# Data for the task:
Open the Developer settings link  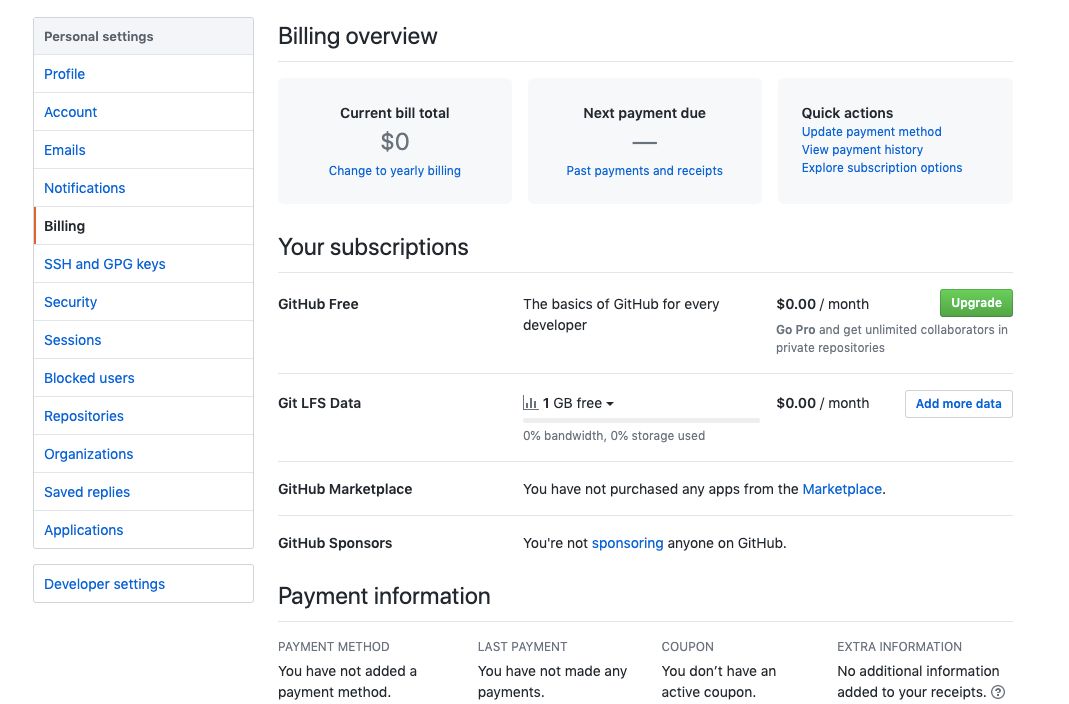(x=104, y=584)
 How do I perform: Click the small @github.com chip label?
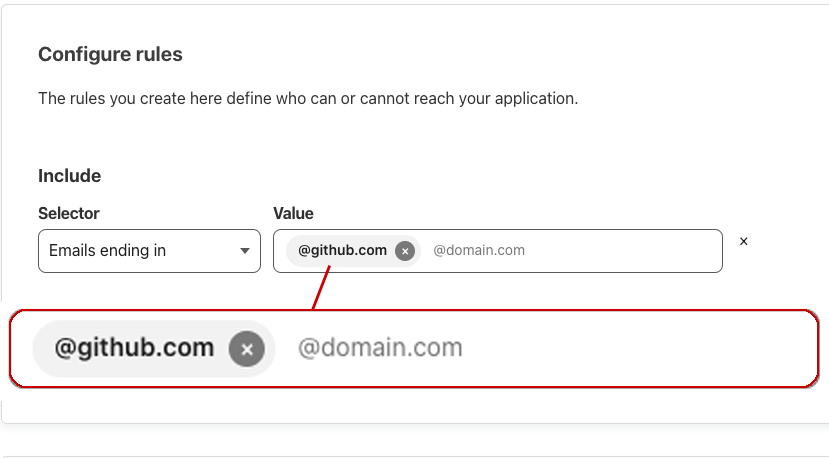click(x=342, y=251)
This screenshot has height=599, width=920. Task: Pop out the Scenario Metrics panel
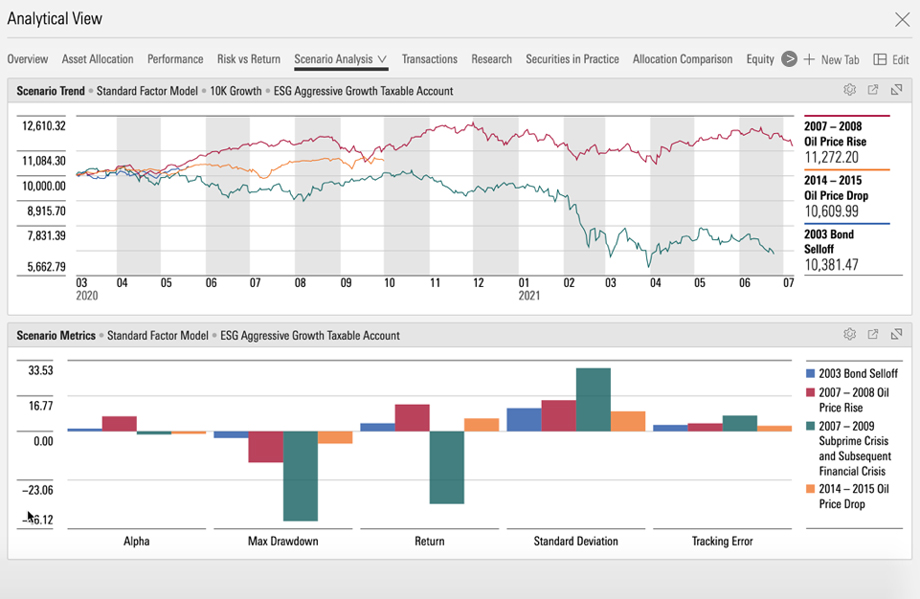point(872,335)
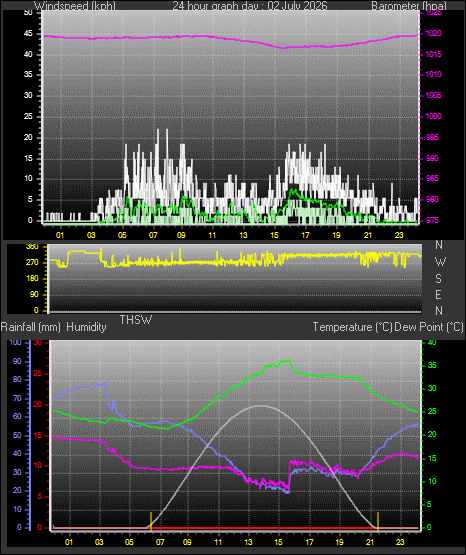This screenshot has width=466, height=555.
Task: Click the 1020 value on barometer axis
Action: 432,33
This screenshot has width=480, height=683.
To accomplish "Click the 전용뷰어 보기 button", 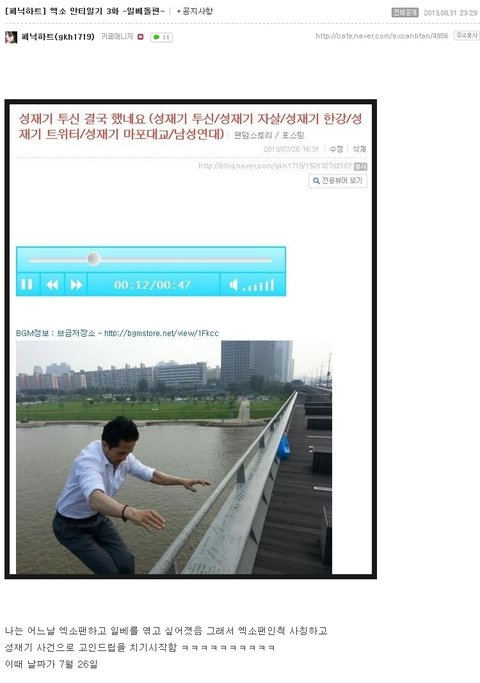I will pos(338,181).
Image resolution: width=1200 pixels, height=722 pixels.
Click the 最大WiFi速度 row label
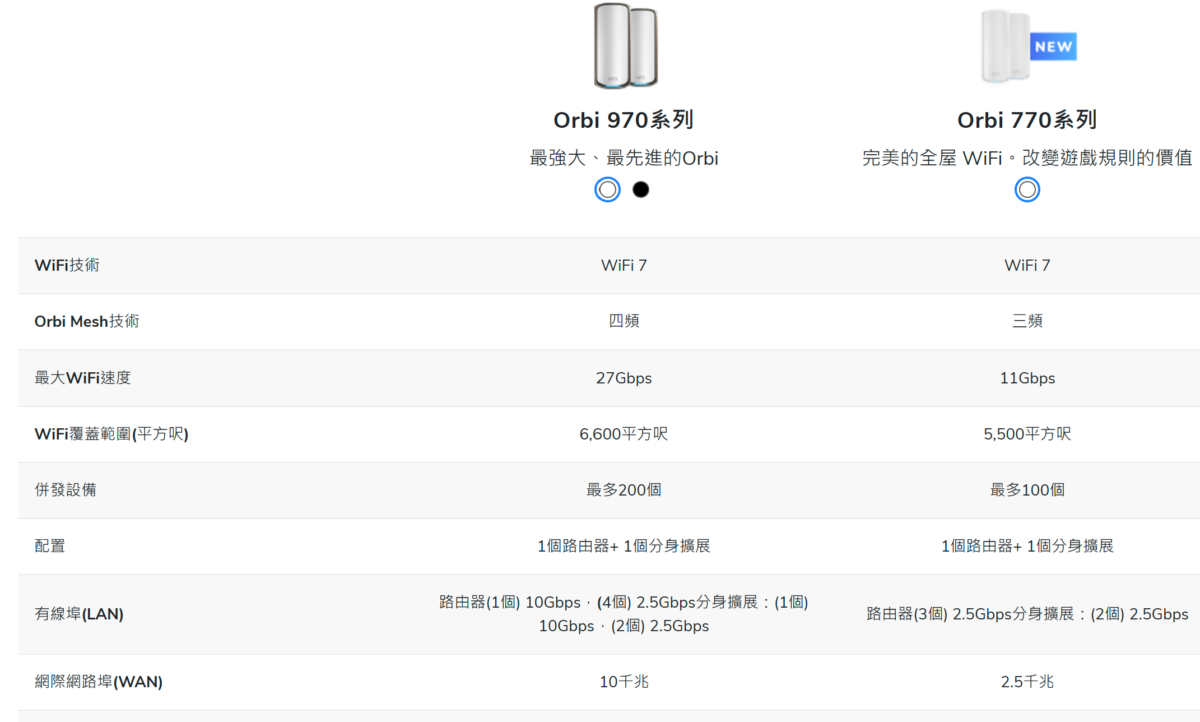pyautogui.click(x=83, y=378)
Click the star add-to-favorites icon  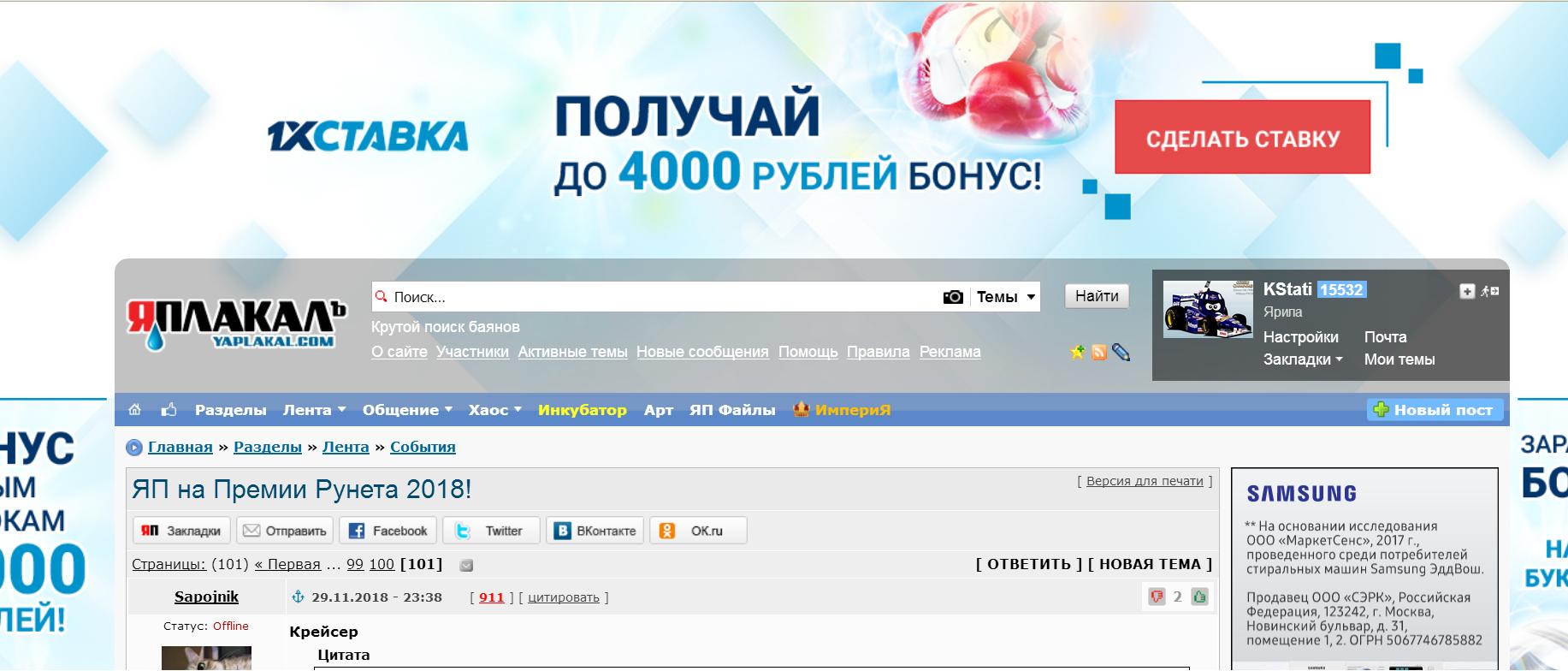[1077, 352]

# About this task:
Copy needed, without pictures: the lines of the listing above from the line containing "This screenshot has height=599, width=920." up to and including the line containing "This screenshot has width=480, height=683.", set down exactly.

# Written solution:
This screenshot has height=599, width=920. Task: Pop out the Scenario Metrics panel
point(872,335)
This screenshot has width=466, height=555.
Task: Click the 1020 value on barometer axis
Action: 432,33
This screenshot has width=480, height=683.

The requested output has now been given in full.